DOCUMENT EXTRACT
## BEGIN

Macron and Vautrin offered their condolences to Girardin’s family and loved ones. He is the third French soldier to die since the start of the recent escalation in the Middle East, following Montorio and the killing of Arnaud Frion last month by an Iranian drone in Iraq’s Kurdistan region.

Both Macron and UN Secretary-General António Guterres have blamed Hezbollah for the Saturday attack on peacekeepers belonging to the United Nations Interim Force in Lebanon (UNIFIL). French soldiers in UNIFIL “are working bravely and determinedly in service of France and peace in Lebanon,” Macron wrote.

Established in 1978, UNIFIL has more than 10,000 peacekeepers from 50 countries who patrol the Blue Line, the UN-drawn border between Lebanon and Israel, while also engaging in efforts to de-escalate tensions between the two sides. In August last year, the UN Security Council voted unanimously to terminate the peacekeeping force at the end of 2026, bowing to demands from the United States and its close ally Israel.

The incident underscores the fragile security situation along the Blue Line and the risks faced by international peacekeepers. France, a permanent member of the UN Security Council, has historically been a major contributor to UNIFIL, with around 700 troops deployed. The deaths have prompted renewed calls for accountability and restraint from all parties.

## END

DATA SEGMENT
## BEGIN

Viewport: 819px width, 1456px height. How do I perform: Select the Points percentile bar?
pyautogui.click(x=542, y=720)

## END

WHAT TO WORK ON
Repeat the UNIFIL article word for word, starting with "Both Macron and" and going on through "close ally Israel.". Draw only on the UNIFIL article for what comes next, not on the listing.

THE COMPLETED TASK
Both Macron and UN Secretary-General António Guterres have blamed Hezbollah for the Saturday attack on peacekeepers belonging to the United Nations Interim Force in Lebanon (UNIFIL). French soldiers in UNIFIL “are working bravely and determinedly in service of France and peace in Lebanon,” Macron wrote.

Established in 1978, UNIFIL has more than 10,000 peacekeepers from 50 countries who patrol the Blue Line, the UN-drawn border between Lebanon and Israel, while also engaging in efforts to de-escalate tensions between the two sides. In August last year, the UN Security Council voted unanimously to terminate the peacekeeping force at the end of 2026, bowing to demands from the United States and its close ally Israel.